▶ _THE PROBLEM_:
How many lines in the entries below contain the string "computer"? Reply with the number only.

(Recorded data)
※ ※ ※
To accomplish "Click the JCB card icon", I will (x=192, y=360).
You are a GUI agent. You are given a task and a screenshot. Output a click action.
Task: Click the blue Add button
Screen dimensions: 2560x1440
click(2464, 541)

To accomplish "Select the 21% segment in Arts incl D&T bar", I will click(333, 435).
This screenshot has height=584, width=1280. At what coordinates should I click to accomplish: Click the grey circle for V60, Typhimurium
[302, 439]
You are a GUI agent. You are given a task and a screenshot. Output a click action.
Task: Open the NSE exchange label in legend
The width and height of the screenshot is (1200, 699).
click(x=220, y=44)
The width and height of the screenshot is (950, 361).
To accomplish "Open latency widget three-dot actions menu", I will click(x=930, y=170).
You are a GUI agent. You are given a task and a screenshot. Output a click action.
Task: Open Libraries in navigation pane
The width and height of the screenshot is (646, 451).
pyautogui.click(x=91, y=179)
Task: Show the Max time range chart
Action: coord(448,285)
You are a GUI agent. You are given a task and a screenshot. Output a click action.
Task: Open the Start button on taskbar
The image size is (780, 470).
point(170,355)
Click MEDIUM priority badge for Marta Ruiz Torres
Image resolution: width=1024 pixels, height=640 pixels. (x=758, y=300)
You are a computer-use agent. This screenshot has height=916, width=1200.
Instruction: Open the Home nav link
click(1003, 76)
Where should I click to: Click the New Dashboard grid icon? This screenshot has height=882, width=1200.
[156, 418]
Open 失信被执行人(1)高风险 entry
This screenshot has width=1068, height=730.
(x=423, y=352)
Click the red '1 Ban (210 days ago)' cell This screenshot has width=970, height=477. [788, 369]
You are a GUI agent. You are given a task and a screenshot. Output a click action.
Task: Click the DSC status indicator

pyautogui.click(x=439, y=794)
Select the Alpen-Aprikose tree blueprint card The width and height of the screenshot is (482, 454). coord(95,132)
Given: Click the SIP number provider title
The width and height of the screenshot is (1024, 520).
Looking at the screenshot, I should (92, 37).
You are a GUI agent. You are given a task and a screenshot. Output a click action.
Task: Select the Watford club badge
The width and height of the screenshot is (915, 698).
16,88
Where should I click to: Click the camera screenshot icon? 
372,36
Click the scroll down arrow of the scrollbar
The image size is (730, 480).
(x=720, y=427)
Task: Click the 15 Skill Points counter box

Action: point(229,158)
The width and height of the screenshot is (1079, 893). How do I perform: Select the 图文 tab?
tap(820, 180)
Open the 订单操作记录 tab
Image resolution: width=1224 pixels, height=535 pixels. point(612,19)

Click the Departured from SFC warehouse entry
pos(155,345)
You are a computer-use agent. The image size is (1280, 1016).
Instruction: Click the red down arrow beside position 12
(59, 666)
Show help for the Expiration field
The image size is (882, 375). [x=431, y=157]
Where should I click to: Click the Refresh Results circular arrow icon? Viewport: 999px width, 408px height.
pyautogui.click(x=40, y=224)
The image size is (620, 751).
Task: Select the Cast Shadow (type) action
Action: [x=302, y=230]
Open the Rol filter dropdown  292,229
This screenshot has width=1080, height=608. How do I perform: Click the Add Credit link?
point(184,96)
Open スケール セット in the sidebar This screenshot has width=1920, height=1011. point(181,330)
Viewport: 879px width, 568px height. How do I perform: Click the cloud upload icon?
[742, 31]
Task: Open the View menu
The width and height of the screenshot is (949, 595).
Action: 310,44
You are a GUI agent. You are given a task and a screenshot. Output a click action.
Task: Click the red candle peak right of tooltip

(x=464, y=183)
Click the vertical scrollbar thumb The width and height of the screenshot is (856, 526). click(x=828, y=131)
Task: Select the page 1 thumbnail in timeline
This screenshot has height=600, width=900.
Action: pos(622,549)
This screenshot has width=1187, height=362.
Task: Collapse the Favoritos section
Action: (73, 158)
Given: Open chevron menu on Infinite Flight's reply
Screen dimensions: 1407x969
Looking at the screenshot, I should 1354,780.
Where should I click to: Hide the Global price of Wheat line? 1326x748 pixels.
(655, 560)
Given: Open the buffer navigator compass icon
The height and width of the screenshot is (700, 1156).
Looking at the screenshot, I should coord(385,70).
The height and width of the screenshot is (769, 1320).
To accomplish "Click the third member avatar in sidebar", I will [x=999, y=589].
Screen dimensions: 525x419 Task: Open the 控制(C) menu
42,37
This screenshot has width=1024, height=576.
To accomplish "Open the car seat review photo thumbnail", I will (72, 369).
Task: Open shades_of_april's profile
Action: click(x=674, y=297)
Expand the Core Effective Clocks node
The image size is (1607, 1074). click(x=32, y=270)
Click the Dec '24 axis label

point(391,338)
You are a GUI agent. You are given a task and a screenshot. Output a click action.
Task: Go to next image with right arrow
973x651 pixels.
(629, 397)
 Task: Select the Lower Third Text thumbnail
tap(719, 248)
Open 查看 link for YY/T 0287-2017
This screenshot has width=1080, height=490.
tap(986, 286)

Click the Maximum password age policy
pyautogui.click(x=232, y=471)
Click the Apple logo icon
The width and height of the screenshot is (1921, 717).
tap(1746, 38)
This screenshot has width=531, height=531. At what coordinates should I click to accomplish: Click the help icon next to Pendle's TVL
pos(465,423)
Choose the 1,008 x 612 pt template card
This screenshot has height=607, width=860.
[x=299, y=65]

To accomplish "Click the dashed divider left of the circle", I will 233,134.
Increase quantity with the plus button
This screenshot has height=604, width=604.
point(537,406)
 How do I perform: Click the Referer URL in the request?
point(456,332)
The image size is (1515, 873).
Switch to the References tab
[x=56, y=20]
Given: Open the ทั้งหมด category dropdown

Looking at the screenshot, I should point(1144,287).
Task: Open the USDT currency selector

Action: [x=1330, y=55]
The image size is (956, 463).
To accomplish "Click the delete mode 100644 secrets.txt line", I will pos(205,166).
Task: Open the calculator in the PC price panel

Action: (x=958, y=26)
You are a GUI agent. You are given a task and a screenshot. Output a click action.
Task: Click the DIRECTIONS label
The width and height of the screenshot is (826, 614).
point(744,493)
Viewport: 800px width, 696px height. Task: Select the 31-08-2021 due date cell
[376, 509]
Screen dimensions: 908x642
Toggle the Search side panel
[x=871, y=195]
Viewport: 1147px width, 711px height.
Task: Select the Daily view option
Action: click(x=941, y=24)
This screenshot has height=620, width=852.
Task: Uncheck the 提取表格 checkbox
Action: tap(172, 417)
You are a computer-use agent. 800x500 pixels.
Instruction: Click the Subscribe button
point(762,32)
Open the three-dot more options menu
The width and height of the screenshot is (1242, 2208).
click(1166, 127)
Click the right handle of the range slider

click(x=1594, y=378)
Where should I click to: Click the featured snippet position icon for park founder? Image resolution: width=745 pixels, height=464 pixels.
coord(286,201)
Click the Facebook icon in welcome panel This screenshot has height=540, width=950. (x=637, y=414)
※ ※ ※
▶ _RESPONSE_:
3